THE TASK:
Repeat only what runs from the line with "This screenshot has" through the last line of the data below, both included, keeping every word as it is and leaving out the pictures.

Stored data
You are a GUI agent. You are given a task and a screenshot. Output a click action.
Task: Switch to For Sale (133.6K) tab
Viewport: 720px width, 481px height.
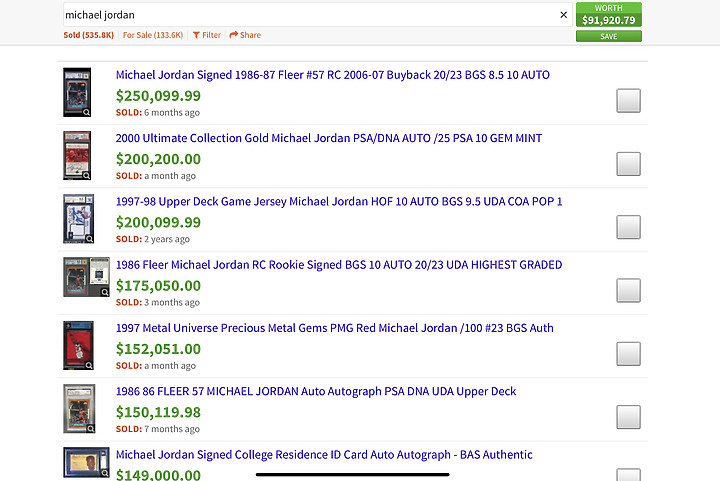[152, 35]
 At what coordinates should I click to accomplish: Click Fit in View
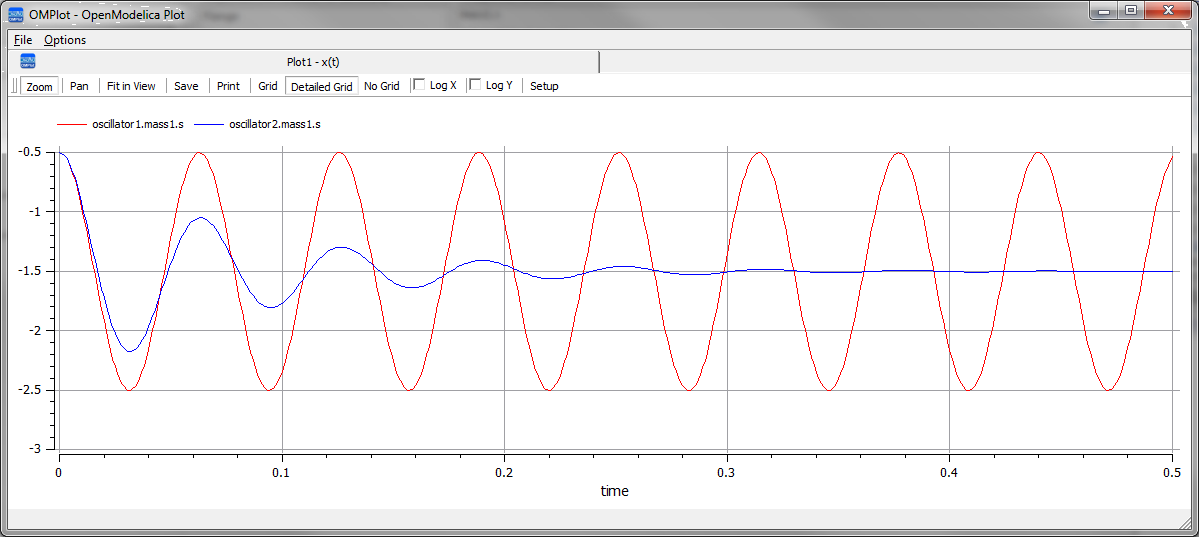[x=131, y=86]
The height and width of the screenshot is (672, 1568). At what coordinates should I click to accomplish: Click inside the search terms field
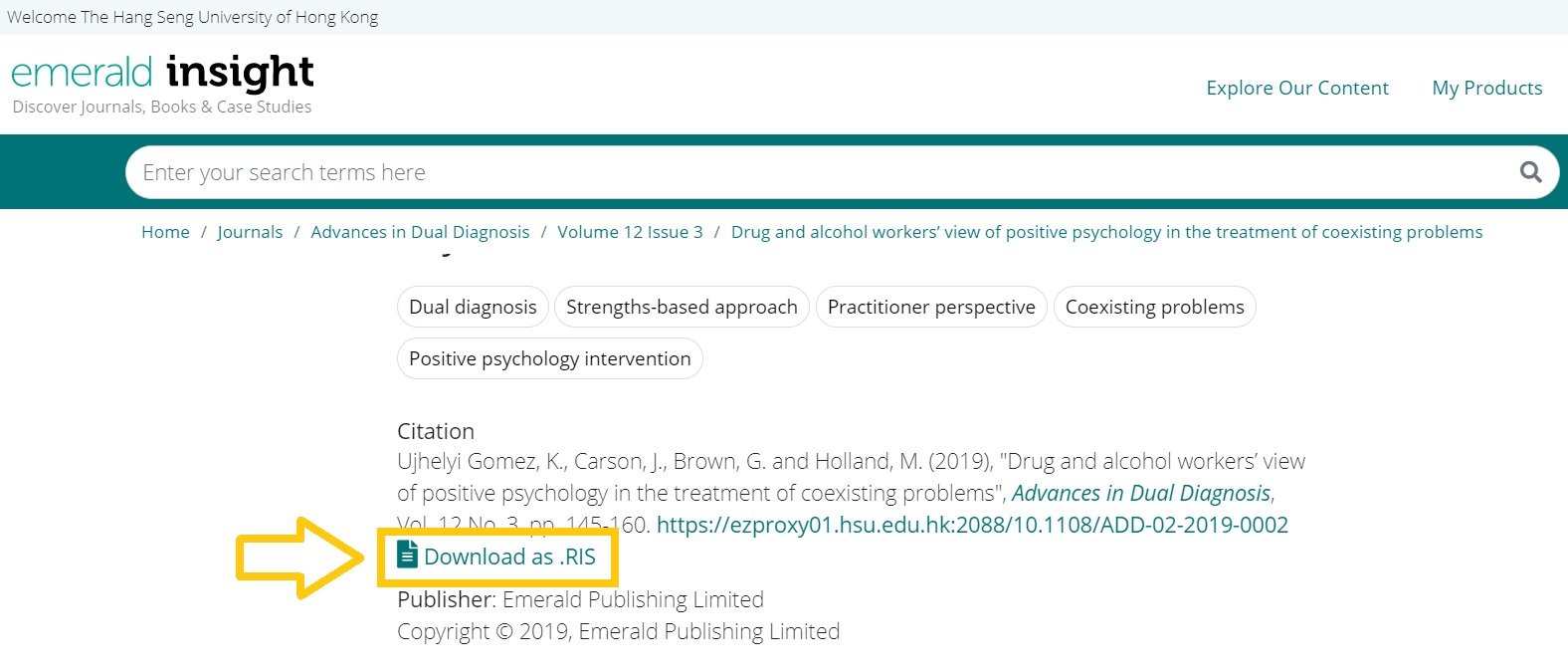point(597,171)
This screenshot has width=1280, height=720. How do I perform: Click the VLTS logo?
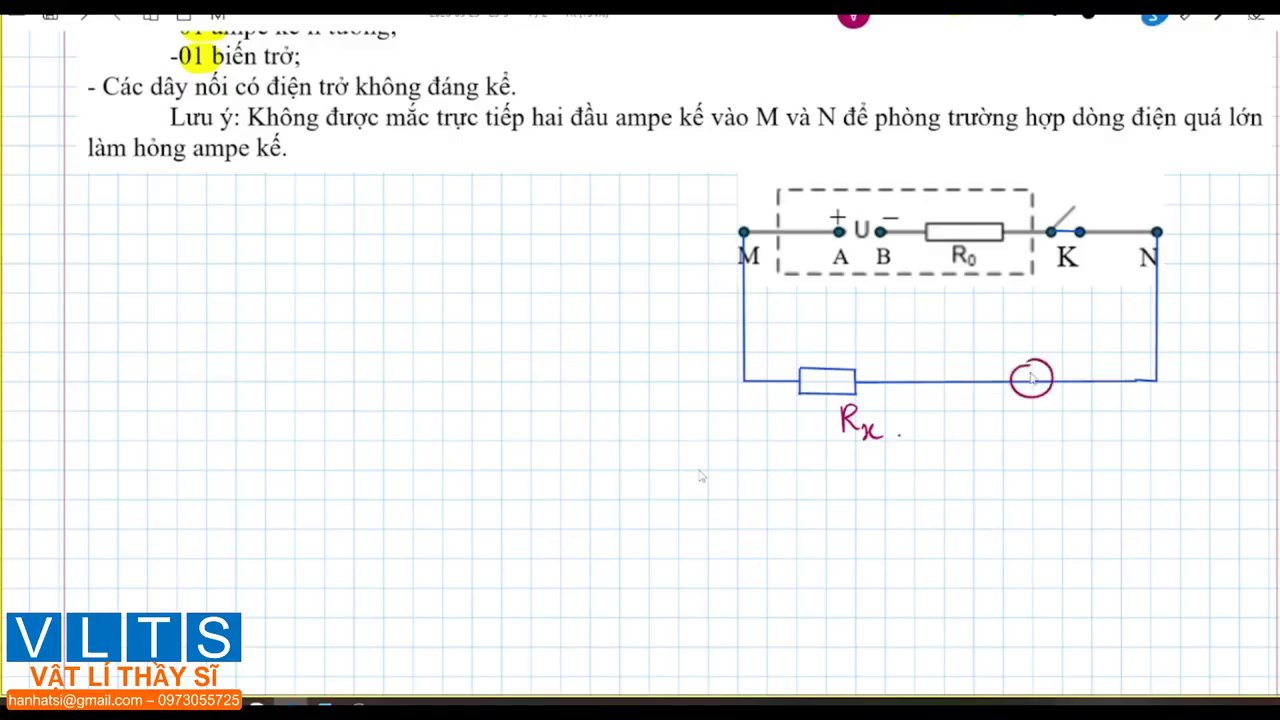(124, 638)
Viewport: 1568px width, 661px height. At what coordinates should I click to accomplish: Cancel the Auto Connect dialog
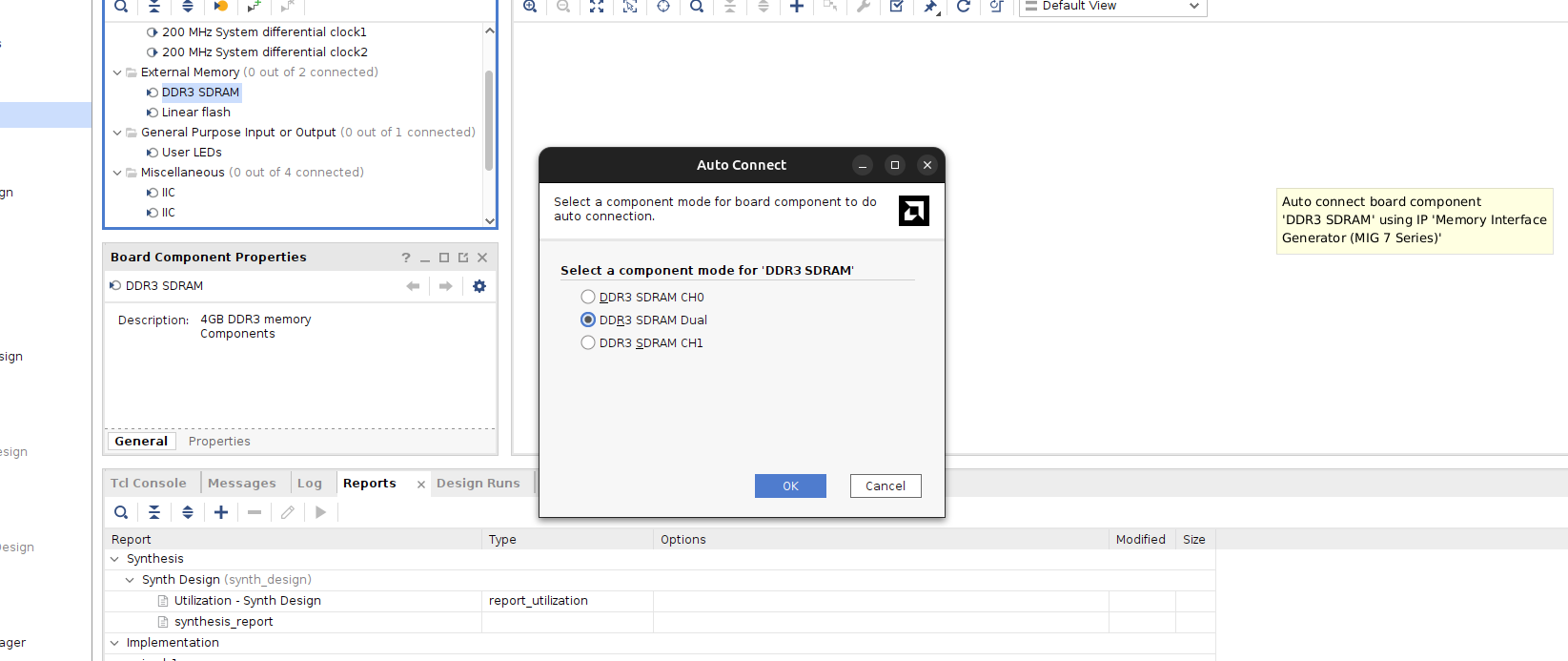(x=886, y=486)
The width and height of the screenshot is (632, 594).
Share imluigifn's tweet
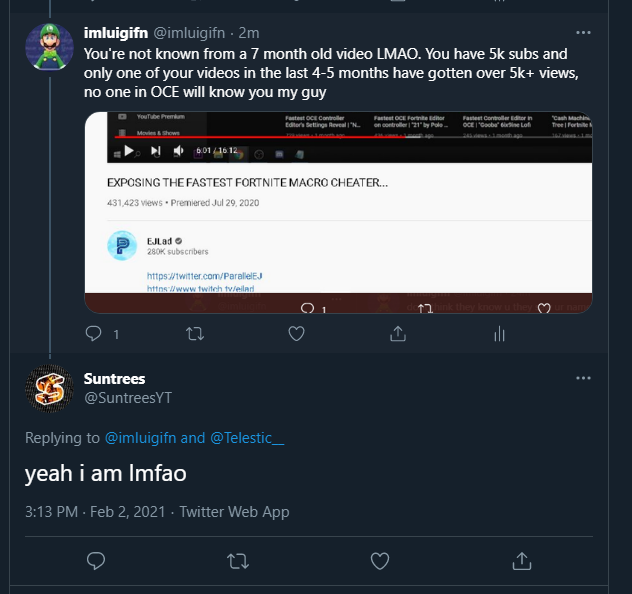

EXERCISE OUTPUT:
This screenshot has width=1280, height=720. How do I perform: Click the VLTS logo?
(124, 638)
Viewport: 1568px width, 661px height. At what coordinates should I click to accomplish: Cancel the Auto Connect dialog
(x=886, y=486)
The width and height of the screenshot is (632, 594).
Share imluigifn's tweet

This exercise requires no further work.